American-Chinese relations are at a low ebb, and it concerns all of us in East Asia. This present row between the United States and China has arisen because the Clinton administration, forgetting the past, touched a "neuralgic" area - Taiwan and Tibet. The Chinese have thus responded ferociously. Anything that threatens China's unity is cause for war.
Most Favored Nation trade status, intellectual property disputes, entry into the World Trade Organization - these are all matters China will negotiate and compromise on. But if Beijing's leaders believe the United States is encouraging a split in China, they will respond, and damn the consequences. Unless the United States is prepared for war it must accept that Taiwan is part of China, and so is Tibet.The Chinese leadership believes that the United States abetted Taiwan President Lee Teng-hui's efforts to "creep" toward independence by granting him a visa for a "highly publicized" visit to the United States. It was this act that led directly to the worsening of relations between China and the United States and to the fundamental change in China's policy toward Taiwan. And if the Dalai Lama is led to believe through five-minute photo-opportunities with President Clinton that he can act like Lee there will be more trouble. China will not sit idly by.
The present situation introduces even more anxiety into the Western Pacific where large differences in rates of growth among countries of the region are already resulting in shifts of economic power that will redefine political influence. At such a time of transition it is in everyone's strategic interest to have the United States maintain a stable working relationship with China.
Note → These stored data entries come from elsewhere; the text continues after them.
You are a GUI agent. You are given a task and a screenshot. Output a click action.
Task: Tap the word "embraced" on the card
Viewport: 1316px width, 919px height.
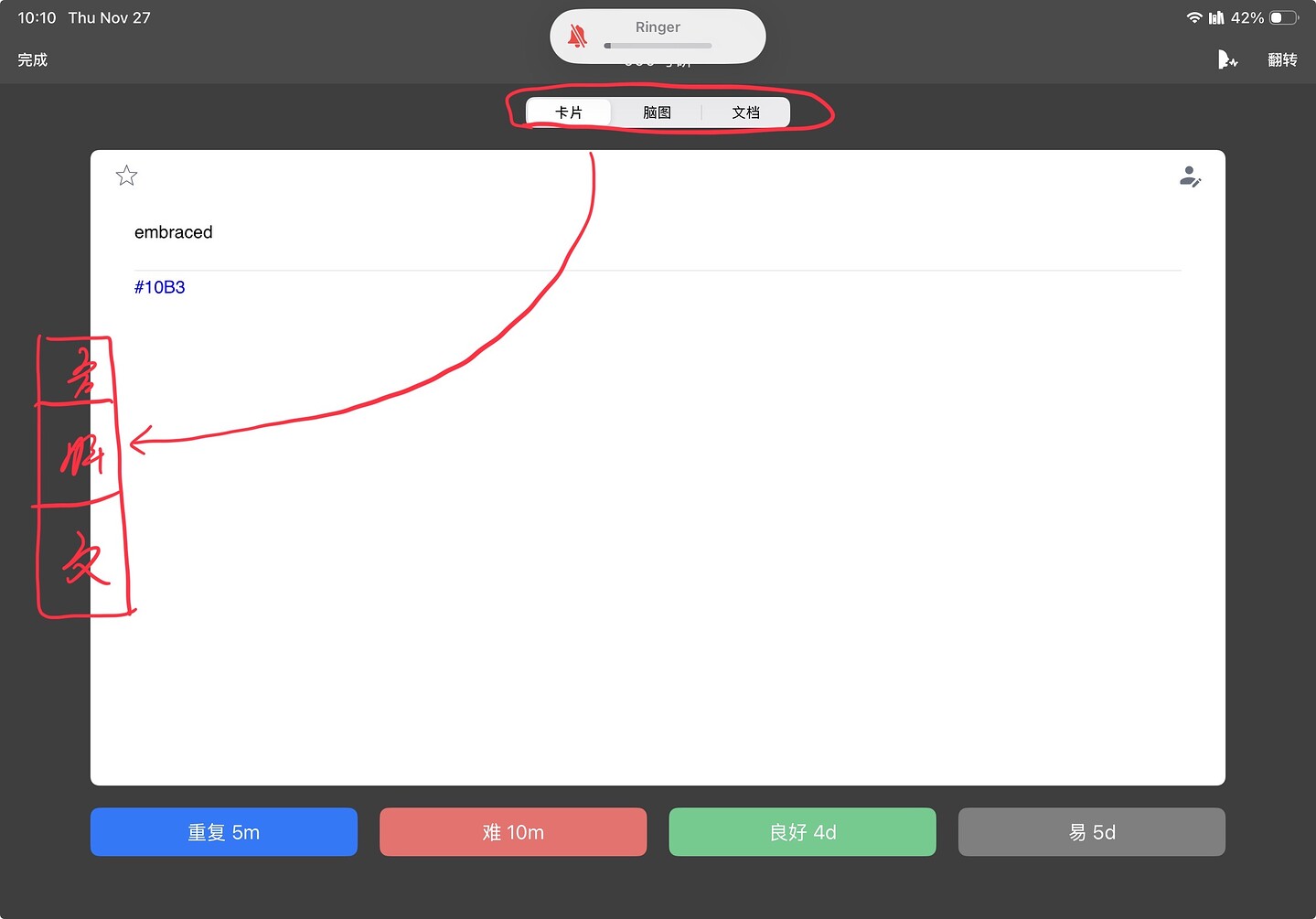[174, 232]
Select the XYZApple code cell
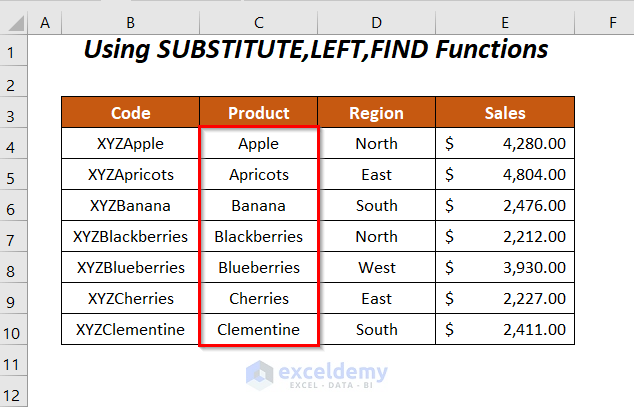 130,144
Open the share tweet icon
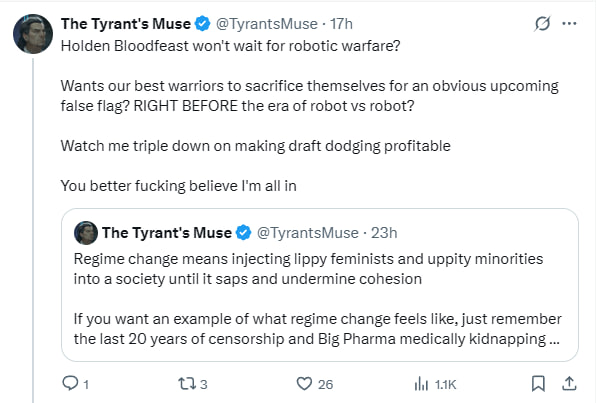Screen dimensions: 596x403 click(569, 383)
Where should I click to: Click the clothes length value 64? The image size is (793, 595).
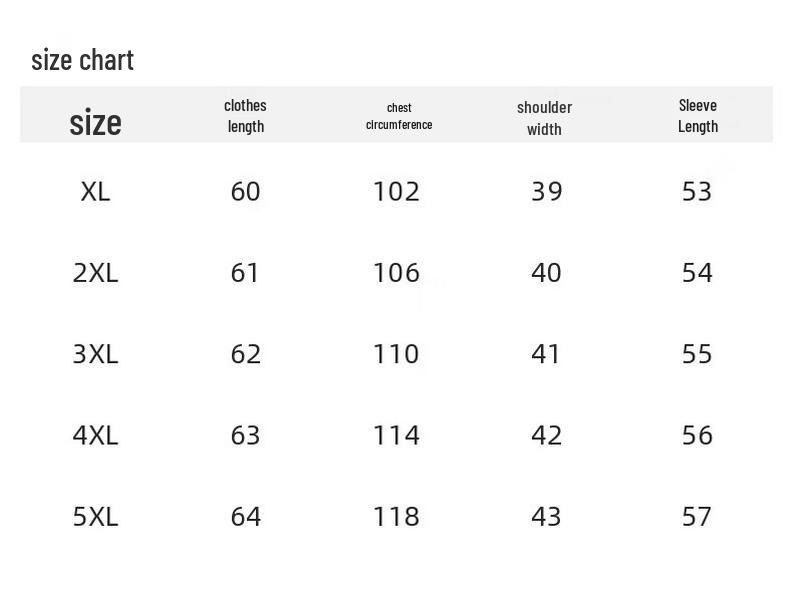[x=245, y=516]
Singapore, Thailand, Japan and others have had friction with the United States over the years, but they are trivial compared to that between China and America. Japan can exasperate and even anger the Americans by its multifold trade restrictions and its huge trade surpluses, but Japan cannot threaten America and cannot displace America as a supreme power.
But China is different. What the Japanese have done, mainland China may be able to do in three or four generations. China is 10 times as big as Japan, so it may take much longer. But when it reorders its society and educate its 1.2 billion people, China may become the No. 1 power on the western side of the Pacific - unless America is there as a partner with Japan to balance China.
What is thus at stake in the present confrontation between the United States and China over Taiwan is the very future of stability in all of East Asia.